• _What to produce_: Please repeat exactly the lines below from the one containing "Image resolution: width=620" down to the one containing "Click the pencil", both included, and nothing else.

● ● ● ● ●

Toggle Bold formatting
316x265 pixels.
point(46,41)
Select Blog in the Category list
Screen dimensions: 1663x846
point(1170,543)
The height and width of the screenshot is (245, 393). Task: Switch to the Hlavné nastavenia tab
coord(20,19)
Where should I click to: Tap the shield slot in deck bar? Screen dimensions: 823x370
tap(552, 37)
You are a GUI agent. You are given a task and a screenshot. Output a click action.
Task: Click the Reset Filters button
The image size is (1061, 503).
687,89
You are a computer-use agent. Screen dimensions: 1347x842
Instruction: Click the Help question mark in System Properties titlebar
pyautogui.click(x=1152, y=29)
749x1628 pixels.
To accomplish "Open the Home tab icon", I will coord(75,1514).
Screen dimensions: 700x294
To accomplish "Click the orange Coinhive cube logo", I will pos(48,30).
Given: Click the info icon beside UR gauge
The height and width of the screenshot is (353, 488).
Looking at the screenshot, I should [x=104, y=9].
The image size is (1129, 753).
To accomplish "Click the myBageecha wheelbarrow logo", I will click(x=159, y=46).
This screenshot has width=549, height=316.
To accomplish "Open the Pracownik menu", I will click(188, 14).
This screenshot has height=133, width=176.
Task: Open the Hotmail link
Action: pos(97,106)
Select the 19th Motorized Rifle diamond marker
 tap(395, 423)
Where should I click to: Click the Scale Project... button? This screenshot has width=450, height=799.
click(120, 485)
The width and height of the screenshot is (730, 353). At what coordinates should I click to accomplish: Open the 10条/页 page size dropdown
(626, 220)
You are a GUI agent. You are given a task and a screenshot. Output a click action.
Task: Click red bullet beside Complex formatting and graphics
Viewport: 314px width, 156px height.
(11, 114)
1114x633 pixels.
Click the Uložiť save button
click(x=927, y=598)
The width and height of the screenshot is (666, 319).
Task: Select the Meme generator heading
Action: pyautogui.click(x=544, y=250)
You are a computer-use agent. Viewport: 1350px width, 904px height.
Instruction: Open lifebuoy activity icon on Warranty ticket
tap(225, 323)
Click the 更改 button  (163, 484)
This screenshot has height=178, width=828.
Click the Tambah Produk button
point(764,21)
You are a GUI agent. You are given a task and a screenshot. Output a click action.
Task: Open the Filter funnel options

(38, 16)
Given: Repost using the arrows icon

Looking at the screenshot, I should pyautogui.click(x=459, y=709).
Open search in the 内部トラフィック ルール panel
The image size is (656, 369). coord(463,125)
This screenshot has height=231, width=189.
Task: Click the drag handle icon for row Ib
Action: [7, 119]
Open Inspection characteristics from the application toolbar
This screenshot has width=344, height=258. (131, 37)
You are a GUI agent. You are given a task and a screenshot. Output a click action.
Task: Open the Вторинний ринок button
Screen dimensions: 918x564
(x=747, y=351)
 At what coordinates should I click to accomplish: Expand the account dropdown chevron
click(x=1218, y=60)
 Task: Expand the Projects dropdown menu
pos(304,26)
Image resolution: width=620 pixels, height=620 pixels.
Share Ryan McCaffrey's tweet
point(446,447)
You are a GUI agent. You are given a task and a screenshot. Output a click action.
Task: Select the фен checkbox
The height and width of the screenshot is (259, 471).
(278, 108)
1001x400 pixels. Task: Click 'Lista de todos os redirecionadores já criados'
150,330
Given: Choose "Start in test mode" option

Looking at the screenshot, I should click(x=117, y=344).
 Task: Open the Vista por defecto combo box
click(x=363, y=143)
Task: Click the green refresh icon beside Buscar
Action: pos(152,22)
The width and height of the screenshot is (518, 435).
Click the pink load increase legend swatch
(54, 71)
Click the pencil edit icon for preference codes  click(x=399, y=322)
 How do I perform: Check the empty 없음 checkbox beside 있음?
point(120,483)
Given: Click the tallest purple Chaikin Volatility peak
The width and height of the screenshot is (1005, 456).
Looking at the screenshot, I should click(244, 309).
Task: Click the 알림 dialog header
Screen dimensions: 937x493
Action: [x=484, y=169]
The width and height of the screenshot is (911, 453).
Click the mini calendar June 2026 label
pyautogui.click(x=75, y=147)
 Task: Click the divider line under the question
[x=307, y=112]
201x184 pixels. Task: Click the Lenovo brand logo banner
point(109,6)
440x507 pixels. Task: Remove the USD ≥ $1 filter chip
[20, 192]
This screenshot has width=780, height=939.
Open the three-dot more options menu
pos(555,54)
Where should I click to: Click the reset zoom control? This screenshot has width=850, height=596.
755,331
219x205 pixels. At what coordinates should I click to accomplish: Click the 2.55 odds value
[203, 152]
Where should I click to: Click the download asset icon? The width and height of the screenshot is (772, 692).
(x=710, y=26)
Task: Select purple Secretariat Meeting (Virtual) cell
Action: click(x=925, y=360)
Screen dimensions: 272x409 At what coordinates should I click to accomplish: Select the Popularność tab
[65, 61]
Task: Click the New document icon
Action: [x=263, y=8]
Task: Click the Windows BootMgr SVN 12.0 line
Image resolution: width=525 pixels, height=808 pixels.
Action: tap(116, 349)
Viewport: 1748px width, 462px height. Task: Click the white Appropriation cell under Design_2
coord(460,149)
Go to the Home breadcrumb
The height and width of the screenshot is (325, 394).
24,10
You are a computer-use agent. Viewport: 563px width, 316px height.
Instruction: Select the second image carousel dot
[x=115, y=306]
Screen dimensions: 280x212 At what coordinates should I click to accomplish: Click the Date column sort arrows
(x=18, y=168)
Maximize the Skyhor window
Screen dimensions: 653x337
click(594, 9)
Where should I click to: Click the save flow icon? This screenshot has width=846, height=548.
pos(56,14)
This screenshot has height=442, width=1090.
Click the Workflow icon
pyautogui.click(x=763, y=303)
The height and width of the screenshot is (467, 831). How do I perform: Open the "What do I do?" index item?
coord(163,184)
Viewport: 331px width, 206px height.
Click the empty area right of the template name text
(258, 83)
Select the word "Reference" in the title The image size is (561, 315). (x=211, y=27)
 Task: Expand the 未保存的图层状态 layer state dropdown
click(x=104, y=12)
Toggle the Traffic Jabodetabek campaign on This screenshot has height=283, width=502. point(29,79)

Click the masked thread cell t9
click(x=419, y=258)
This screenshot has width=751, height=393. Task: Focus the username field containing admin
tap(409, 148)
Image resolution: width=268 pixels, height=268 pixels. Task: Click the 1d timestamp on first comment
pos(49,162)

● ● ● ● ●

• _Task result_:
Image resolution: width=620 pixels, height=620 pixels.
Share Ryan McCaffrey's tweet
point(446,447)
You are a GUI agent. You are given a task and a screenshot. Output a click action.
Task: Select the фен checkbox
The height and width of the screenshot is (259, 471).
(278, 108)
1001x400 pixels. Task: Click 'Lista de todos os redirecionadores já criados'
150,330
Given: Choose "Start in test mode" option

Looking at the screenshot, I should click(x=117, y=344).
 Task: Open the Vista por defecto combo box
click(x=363, y=143)
Task: Click the green refresh icon beside Buscar
Action: pos(152,22)
The width and height of the screenshot is (518, 435).
Click the pink load increase legend swatch
(54, 71)
Click the pencil edit icon for preference codes  click(x=399, y=322)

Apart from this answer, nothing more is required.